» **Page excerpt**:

*** Begin section ***

Fine-tuning Bio-Clinical Bert model

Hi,

I have been trying to fine tune the emilyalsentzer/Bio_ClinicalBERT model for a multi-label text classification problem.

I have a hard time getting the generalized version of the model after fine-tuning. It overfits with what it has learned with the training dataset.

I am listing out the hyper-parameters I have been using:

batch_size = 16 (cos anything more my gpu ram will explode)
learning_rate=2e-5
epochs=7
weight_decay=0.01
lr_scheduler_type=‘linear’

For eg: If my input sentence is like “You need to visit the Ortho-specialist” → I would expect to get the label ‘Orthopedist’ but it doesn’t. Only if the sentence is like this (as learnt through the training dataset) - “You need to visit the Orthopedist” → The label is predicted as ‘Orthopedist’.

*** End section ***

» **Supplied material**:
*** Begin section ***

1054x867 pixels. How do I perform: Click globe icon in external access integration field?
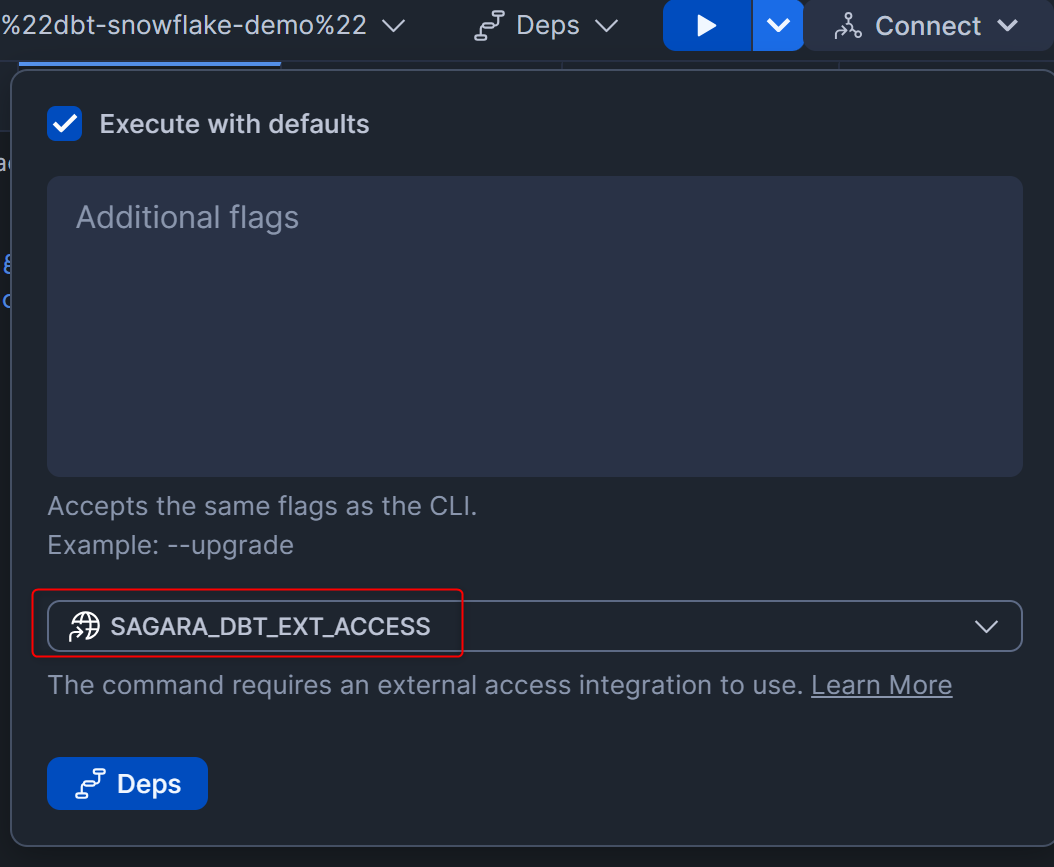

*** End section ***

» **What this exercise asks**:
**1.** In the Bio_ClinicalBERT fine-tuning post, what learning rate does the poster list?
**2.** Continue the Bio_ClinicalBERT fine-tuning post from its last sentence.

» **Written answers**:
**1.** 2e-5

**2.**
Similarly, If my input sentence is like “Please go and get the Magnetic Imaging Resonance done.” → I would expect to get the label ‘MRI’ but it doesn’t. Only if the sentence is like this (as learnt through the training dataset) - “Please go and get the MRI done.” → The label is predicted as ‘MRI’.

I have tried a smaller learning rate for fine tuning. But it is underfitting.